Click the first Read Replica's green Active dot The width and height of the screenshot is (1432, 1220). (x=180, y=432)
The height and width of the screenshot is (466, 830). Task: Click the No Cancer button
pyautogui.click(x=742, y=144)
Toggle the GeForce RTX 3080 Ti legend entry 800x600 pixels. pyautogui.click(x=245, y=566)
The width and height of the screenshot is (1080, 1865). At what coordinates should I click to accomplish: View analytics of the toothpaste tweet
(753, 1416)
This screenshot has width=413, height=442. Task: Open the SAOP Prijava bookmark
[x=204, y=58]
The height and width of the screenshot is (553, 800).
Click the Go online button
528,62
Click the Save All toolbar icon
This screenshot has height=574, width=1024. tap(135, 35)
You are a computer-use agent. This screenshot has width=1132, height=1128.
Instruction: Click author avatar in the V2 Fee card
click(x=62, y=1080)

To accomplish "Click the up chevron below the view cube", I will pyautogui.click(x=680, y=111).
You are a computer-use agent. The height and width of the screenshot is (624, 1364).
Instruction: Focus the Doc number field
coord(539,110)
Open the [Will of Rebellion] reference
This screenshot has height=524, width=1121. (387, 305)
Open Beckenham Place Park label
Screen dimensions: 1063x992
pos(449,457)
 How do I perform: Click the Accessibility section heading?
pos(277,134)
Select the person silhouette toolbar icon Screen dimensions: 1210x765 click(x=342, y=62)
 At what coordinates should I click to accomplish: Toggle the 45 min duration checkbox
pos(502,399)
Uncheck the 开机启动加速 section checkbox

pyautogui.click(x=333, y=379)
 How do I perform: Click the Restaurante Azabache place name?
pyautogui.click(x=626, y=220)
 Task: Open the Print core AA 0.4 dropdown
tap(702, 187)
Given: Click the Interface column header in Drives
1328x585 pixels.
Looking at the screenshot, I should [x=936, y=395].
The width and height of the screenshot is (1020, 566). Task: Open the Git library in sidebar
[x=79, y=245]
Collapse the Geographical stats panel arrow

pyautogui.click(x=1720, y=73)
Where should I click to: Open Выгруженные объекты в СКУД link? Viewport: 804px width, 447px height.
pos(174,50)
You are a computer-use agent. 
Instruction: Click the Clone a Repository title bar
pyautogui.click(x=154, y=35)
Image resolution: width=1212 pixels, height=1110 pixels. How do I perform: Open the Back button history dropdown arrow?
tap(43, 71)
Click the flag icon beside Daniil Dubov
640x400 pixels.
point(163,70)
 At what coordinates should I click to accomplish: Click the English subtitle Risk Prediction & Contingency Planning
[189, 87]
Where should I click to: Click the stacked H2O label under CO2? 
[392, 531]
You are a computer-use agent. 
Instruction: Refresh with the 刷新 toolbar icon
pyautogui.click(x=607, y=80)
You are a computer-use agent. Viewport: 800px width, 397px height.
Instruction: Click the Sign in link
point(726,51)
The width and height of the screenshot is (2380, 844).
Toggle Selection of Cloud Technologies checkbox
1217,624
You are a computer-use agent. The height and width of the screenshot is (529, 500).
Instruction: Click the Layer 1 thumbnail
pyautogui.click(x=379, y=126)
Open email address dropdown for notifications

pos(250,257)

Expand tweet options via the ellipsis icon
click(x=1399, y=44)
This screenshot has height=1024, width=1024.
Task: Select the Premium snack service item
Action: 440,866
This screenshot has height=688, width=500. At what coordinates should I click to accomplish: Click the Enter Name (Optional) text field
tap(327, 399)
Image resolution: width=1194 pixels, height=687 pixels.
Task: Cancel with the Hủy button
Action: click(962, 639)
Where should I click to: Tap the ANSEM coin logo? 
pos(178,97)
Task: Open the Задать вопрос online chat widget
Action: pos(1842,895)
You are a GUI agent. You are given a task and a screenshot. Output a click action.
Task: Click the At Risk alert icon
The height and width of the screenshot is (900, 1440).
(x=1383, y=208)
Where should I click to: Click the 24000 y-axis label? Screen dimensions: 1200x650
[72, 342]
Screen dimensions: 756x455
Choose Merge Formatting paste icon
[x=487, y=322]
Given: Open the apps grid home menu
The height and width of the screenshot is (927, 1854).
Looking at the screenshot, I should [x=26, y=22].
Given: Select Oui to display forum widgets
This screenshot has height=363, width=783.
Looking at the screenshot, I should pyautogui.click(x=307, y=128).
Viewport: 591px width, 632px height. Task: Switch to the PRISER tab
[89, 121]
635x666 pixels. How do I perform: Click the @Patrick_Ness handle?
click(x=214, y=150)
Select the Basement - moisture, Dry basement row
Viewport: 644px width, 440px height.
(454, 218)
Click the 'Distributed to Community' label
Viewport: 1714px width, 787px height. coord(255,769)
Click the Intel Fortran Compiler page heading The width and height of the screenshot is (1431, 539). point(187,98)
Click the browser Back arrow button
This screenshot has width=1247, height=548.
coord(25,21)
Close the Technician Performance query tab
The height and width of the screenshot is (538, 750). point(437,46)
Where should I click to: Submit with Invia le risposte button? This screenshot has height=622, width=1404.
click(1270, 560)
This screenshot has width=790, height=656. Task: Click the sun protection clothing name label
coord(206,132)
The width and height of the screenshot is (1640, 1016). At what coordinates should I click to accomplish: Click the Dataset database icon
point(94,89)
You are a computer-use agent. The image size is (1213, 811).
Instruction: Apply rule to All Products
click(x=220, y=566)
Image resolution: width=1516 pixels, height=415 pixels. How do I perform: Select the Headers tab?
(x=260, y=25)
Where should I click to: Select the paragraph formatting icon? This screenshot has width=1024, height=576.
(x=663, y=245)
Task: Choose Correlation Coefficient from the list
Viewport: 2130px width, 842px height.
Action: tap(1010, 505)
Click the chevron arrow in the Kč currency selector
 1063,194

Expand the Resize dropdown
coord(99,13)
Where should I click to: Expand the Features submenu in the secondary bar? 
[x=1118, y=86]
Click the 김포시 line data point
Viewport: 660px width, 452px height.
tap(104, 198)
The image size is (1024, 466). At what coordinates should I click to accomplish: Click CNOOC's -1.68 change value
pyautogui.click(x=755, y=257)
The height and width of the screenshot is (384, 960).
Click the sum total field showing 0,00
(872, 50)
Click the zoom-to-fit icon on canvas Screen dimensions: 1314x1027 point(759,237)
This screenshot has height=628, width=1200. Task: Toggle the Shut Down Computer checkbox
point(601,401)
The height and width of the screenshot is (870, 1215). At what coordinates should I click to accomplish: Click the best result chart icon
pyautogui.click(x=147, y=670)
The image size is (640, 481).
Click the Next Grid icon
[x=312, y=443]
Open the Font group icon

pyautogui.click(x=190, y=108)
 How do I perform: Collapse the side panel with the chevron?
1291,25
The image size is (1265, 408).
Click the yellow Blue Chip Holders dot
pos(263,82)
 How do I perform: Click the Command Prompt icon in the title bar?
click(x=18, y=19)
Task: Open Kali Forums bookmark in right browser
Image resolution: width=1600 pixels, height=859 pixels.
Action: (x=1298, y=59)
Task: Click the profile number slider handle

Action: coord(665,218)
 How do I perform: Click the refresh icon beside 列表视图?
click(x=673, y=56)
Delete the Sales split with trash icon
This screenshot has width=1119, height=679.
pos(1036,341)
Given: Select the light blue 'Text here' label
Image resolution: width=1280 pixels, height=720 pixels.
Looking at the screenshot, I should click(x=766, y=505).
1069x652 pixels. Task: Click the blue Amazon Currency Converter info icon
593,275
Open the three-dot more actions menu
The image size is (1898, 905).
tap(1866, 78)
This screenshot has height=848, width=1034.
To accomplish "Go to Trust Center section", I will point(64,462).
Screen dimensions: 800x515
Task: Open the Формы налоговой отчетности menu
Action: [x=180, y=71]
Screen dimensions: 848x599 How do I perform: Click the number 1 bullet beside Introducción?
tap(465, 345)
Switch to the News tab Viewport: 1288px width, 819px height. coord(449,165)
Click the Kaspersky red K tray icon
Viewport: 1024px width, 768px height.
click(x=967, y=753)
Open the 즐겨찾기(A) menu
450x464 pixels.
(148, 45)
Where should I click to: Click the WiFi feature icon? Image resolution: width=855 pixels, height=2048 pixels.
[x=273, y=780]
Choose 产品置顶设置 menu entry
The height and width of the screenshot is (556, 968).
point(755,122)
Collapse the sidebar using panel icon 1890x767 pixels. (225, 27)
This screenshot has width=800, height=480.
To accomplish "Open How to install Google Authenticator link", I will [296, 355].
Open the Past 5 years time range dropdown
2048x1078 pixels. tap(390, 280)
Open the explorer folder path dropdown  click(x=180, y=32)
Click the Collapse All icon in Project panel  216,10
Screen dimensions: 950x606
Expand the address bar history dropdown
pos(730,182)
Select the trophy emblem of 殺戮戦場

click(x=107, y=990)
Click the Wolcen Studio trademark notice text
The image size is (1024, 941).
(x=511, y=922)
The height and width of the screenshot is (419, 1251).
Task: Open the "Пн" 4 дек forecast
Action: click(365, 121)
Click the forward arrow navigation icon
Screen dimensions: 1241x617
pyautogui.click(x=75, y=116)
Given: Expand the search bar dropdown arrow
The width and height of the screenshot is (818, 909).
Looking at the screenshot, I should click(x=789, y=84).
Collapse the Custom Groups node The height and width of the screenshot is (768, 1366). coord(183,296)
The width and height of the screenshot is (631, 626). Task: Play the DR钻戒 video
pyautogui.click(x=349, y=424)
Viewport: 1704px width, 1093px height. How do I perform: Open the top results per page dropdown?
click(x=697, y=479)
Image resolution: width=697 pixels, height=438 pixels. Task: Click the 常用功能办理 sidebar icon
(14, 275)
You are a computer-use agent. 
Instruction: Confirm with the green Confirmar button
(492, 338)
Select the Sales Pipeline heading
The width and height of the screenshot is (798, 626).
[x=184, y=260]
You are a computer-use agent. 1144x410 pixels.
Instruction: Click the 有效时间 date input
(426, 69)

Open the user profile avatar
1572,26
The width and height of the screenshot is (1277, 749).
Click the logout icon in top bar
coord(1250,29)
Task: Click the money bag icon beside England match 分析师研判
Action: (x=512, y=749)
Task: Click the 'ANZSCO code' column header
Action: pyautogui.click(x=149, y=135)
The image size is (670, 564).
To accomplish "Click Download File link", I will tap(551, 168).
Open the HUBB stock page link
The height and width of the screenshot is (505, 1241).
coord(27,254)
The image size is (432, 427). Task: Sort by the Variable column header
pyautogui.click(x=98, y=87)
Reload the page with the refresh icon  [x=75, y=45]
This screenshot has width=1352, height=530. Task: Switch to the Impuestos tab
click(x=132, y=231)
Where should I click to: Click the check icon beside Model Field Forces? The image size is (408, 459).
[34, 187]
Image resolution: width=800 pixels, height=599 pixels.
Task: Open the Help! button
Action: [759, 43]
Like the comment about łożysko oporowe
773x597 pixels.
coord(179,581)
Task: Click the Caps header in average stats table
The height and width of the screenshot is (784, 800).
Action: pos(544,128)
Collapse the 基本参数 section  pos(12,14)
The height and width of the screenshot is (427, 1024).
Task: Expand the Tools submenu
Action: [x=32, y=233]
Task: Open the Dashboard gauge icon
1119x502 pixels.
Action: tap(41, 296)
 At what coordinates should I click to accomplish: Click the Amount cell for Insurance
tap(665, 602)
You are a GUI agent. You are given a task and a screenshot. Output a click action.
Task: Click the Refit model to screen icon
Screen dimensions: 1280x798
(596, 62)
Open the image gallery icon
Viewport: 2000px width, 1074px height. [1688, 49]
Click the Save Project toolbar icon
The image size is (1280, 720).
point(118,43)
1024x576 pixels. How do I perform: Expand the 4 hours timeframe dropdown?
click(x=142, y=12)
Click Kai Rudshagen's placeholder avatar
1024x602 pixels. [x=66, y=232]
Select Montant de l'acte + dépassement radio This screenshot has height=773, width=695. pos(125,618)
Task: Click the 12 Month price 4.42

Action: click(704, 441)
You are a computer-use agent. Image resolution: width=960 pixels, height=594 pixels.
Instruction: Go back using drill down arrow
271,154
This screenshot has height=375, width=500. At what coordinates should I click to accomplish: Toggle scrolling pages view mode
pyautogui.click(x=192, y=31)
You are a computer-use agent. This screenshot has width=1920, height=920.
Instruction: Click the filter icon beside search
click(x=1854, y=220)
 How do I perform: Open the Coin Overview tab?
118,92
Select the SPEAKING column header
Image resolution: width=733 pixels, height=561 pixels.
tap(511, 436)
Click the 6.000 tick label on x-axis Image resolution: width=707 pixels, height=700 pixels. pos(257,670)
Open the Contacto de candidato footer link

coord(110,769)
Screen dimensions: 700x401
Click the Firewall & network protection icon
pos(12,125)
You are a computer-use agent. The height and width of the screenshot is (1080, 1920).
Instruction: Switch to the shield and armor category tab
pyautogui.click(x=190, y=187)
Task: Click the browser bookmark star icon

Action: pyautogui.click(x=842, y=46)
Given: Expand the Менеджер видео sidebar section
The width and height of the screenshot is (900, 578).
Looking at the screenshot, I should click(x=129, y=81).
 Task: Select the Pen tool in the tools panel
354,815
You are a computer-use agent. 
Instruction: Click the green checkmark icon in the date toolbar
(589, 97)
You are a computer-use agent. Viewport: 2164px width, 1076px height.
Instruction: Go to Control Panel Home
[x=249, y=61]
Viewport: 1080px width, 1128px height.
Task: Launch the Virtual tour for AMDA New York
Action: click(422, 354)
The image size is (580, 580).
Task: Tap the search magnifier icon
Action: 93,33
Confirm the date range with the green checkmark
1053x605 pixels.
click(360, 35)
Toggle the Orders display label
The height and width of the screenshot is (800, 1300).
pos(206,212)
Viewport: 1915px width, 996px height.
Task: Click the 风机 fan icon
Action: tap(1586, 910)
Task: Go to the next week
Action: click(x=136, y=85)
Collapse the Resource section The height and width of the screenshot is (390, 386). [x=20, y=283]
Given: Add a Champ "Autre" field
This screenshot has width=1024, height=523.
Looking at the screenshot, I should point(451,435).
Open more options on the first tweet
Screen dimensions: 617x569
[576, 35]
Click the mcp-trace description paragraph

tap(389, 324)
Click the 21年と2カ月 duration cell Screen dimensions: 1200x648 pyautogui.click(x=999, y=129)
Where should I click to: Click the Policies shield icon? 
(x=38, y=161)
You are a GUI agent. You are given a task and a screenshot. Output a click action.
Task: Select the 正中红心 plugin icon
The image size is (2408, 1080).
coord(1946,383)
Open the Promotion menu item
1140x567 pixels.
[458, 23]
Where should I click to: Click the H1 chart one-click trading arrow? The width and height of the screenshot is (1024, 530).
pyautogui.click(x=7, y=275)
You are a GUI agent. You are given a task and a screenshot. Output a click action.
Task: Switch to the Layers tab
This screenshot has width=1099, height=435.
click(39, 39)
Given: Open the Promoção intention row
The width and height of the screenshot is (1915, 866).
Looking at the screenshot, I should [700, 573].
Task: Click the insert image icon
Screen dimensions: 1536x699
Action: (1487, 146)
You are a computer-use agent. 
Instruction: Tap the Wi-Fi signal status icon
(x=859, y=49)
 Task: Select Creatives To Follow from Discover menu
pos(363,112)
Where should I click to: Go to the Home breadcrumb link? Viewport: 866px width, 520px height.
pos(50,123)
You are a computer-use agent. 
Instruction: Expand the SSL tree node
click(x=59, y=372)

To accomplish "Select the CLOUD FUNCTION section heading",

****************

## PROBLEM DETAILS
Could you find every line in the records above that contains the word "Sales" and copy it?

## SOLUTION TO THE EXERCISE
Delete the Sales split with trash icon
Select the Sales Pipeline heading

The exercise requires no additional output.